La réponse du ministre du Budget n'en demeure pas moins édifiante puisqu'elle permet de comprendre que l'indemnisation d'un aviseur fiscal dépend du gain recouvré par l'Etat, faisant ainsi clairement de l'informateur fiscal un individu apprécié dans une logique économique pour sa rentabilité; plutôt que complètement étranger à tout intérêt financier comme on essaie de s'en défendre pour écarter l'idée d'une rémunération.
Un état de fait confirmé par la loi Sapin II elle-même puisqu'elle instaure un mécanisme comparable au DPA américain sous le nom de "convention judiciaire d'intérêt public". Ce dispositif rémunère, par le versement d'une amende d'intérêt public au Trésor, les lanceurs d'alerte en proportion des sommes recouvrées dans le cadre d'une négociation; ces sommes recouvrées pouvant aller jusqu'à 30% du chiffre d'affaires moyen annuel de la société ou de l'établissement financier poursuivi.
Que dire de Denis Breteau, mettant en évidence une contradiction de plus de l'Etat, et de son service public, par son licenciement récent de la SNCF, détenue rappelons-le à 100% par l'Etat, après dix-neuf ans de maison suite à une plainte dénonçant des appels d'offres biaisés dont aurait bénéficié le groupe américain IBM?
En résumé, non seulement les dispositifs de lutte contre l'évasion fiscale depuis plus de dix ans n'ont fait aucune preuve, un état de fait auquel la France répond de façon très timide par une protection des lanceurs d'alerte purement formelle, sinon opaque, mais en plus l'Etat dispense des règles qu'il ne s'applique pas lui-même.
Parce qu'il vaut mieux faire que dire, trois mesures pourraient être prises sans délai par le gouvernement.
Le ministre du Budget a d'abord les moyens, quasiment du jour au lendemain, de rédiger un nouvel arrêté définissant les critères d'indemnisation chiffrés des informateurs fiscaux, soit, en quelques lignes, préciser en pourcentage les seuils à concurrence des sommes recouvrées.
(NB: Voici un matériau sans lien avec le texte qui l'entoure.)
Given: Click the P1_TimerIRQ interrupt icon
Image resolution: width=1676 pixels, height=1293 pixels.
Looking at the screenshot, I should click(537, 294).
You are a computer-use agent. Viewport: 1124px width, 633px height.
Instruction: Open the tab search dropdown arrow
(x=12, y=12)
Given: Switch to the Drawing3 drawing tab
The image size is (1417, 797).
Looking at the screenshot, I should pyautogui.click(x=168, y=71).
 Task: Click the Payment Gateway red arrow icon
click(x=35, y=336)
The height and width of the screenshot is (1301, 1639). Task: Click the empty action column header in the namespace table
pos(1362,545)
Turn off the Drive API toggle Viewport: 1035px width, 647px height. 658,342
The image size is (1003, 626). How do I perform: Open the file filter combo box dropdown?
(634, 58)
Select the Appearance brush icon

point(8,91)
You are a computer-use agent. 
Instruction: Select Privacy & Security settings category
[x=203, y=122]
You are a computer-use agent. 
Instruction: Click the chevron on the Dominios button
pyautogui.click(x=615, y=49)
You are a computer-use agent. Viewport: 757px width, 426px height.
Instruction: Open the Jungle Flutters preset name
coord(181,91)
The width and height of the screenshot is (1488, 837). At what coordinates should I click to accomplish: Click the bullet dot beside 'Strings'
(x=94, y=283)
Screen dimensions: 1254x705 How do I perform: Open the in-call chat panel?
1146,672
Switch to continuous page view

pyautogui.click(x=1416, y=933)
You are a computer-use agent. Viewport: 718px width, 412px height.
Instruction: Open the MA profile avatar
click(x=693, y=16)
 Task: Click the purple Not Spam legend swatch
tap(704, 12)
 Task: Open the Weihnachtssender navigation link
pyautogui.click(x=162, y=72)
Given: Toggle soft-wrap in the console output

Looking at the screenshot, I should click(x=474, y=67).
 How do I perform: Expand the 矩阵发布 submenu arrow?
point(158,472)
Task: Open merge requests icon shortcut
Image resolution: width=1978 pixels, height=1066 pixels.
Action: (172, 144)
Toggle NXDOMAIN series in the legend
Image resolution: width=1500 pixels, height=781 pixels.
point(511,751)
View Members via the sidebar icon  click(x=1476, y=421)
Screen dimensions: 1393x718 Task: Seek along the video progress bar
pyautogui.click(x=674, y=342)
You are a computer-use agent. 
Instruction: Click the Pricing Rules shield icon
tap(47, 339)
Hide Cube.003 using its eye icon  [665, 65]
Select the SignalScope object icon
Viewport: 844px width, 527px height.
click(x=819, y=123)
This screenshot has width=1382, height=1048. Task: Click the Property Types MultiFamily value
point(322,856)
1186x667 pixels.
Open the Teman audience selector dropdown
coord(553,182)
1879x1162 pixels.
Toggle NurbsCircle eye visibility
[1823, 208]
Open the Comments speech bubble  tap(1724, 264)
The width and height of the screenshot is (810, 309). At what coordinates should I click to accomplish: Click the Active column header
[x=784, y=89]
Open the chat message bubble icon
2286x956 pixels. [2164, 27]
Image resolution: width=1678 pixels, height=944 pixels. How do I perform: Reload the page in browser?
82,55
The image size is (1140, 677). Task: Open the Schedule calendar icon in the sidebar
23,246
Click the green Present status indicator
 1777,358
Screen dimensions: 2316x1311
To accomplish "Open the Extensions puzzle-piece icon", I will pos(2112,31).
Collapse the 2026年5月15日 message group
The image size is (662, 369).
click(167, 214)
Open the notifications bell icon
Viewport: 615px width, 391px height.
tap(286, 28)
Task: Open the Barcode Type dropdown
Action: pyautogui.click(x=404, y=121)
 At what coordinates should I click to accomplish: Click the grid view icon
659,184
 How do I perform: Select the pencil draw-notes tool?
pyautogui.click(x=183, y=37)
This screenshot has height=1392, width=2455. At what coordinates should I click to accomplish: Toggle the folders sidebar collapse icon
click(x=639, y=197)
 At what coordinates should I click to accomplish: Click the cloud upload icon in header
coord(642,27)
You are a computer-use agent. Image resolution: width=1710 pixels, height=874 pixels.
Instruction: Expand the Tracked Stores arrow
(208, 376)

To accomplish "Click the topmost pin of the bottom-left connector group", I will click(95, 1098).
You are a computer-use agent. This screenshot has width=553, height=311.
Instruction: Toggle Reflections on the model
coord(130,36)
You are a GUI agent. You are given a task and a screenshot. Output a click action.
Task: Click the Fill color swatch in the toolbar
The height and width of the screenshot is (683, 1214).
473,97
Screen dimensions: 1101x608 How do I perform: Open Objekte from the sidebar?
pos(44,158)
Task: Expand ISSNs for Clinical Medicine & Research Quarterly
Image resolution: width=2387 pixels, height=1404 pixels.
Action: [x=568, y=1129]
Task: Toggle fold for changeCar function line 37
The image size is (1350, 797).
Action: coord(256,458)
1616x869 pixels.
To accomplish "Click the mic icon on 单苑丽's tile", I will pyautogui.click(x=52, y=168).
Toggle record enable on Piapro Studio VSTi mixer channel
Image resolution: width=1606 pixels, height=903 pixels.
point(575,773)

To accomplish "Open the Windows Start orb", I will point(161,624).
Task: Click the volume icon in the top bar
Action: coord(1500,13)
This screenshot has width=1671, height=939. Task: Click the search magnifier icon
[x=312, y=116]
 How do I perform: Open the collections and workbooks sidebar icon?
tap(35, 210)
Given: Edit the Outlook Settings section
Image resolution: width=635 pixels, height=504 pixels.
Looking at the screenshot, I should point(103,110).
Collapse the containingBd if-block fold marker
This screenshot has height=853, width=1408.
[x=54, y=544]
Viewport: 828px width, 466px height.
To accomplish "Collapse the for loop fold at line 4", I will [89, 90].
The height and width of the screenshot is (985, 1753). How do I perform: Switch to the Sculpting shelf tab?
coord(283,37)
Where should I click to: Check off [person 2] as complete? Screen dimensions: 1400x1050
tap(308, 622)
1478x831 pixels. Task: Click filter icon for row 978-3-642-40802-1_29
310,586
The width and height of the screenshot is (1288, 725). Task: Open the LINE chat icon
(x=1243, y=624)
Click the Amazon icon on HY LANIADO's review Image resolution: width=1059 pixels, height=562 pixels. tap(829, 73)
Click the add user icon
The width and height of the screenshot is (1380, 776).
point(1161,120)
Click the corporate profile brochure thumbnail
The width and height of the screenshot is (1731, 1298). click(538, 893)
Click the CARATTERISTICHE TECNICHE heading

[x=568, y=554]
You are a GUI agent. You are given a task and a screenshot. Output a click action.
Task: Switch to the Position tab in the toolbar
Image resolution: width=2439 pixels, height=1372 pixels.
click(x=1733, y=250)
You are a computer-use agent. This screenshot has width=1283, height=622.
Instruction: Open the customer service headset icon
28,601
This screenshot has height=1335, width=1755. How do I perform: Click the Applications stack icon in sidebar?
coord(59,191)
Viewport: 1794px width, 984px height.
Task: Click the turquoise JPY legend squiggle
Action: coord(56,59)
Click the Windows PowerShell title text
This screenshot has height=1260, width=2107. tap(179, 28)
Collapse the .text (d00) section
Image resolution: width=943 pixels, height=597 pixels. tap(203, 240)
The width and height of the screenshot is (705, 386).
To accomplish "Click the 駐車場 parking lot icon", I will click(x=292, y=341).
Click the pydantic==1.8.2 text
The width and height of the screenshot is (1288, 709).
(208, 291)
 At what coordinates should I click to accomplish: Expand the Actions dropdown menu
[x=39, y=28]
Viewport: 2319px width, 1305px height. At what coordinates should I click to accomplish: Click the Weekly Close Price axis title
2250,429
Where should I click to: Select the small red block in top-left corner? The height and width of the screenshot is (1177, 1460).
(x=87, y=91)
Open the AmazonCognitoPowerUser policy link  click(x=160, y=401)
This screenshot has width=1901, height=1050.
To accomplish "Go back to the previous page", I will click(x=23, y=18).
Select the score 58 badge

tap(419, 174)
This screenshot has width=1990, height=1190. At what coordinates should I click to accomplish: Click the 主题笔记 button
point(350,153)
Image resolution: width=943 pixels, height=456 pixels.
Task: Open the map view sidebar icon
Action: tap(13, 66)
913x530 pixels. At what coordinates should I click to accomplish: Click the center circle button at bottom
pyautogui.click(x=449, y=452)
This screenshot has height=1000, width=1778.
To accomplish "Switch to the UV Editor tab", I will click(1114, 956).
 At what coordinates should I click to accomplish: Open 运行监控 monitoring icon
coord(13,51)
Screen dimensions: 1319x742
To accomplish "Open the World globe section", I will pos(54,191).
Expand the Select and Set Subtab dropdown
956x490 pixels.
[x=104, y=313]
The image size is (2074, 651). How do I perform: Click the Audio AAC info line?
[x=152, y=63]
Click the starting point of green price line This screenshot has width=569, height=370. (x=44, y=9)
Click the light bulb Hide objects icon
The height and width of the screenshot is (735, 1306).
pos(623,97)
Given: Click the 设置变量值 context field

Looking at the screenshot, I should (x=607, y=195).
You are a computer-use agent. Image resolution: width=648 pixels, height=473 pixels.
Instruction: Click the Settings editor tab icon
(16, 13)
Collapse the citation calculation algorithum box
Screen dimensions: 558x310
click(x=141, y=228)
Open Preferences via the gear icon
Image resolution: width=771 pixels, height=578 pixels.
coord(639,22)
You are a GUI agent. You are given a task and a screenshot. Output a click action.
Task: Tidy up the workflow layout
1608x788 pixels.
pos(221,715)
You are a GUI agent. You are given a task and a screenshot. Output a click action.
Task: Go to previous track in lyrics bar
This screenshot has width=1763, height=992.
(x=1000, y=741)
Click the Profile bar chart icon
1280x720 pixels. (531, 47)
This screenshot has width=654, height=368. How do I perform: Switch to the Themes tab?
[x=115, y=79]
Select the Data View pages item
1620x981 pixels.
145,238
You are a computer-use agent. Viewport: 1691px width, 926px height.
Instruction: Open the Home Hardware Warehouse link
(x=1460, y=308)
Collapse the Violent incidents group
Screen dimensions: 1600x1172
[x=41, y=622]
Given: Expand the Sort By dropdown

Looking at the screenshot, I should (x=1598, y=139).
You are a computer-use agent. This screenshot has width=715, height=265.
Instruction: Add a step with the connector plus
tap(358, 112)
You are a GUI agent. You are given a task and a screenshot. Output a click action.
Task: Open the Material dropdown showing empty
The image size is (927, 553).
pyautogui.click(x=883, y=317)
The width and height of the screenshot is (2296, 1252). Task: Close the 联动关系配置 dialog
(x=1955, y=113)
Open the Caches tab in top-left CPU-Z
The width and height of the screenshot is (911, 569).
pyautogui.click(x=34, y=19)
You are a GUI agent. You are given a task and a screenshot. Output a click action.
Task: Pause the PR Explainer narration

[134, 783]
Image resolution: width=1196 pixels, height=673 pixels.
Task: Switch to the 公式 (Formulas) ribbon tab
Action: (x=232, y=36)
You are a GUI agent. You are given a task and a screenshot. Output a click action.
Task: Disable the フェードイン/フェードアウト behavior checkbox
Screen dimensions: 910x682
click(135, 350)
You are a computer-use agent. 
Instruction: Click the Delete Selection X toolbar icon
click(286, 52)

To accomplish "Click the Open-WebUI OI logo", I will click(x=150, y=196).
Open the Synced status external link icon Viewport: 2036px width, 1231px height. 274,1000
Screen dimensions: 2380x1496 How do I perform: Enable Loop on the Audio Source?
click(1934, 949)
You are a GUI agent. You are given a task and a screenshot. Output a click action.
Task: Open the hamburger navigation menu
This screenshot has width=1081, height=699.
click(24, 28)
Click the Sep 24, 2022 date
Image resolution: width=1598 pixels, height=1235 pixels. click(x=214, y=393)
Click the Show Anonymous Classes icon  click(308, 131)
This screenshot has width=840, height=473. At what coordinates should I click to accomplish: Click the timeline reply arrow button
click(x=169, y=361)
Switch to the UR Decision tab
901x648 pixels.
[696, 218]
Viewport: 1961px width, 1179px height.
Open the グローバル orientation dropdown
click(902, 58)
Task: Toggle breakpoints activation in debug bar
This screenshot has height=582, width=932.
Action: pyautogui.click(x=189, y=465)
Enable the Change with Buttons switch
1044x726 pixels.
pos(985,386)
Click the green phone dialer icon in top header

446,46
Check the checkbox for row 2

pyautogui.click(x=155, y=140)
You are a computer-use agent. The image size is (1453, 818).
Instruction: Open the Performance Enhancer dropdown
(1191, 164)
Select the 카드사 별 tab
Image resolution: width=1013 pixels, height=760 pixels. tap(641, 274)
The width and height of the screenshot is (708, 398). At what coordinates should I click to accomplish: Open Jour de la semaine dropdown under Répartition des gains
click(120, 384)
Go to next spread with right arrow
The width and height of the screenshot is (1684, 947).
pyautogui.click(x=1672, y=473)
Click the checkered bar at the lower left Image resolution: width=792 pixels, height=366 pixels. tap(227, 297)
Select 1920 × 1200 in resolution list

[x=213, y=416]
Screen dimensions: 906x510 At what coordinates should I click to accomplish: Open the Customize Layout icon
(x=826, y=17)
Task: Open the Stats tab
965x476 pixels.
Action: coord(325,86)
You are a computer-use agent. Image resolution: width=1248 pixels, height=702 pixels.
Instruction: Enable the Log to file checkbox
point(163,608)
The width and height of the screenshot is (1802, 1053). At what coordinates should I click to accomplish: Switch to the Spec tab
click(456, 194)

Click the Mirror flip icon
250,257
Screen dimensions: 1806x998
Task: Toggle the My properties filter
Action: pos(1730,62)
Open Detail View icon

Cela relève autant du bon sens que du courage politique pour protéger les lanceurs d'alerte du fisc.
Le Parlement doit également amender de façon urgente la loi Sapin II en retirant le premier palier d'alerte purement théorique et absurde, obligeant le lanceur d'alerte à avertir sa hiérarchie, et le mettant donc en danger. Cela permet d'éviter l'étouffement d'alertes en interne et autres mesures de représailles au lanceur d'alerte commençant par le licenciement.
Dans l'attente de ces deux mesures, informer d'urgence l'opinion que les dispositifs en vigueur ne permettent pas de protéger encore effectivement les lanceurs d'alerte qui se croient naïvement l'être, et prennent donc toujours autant, sinon plus, de risques qu'auparavant.
[1] Débat parlementaire du 18 septembre 2018 relatif au projet de loi relatif à la lutte contre la fraude fiscale.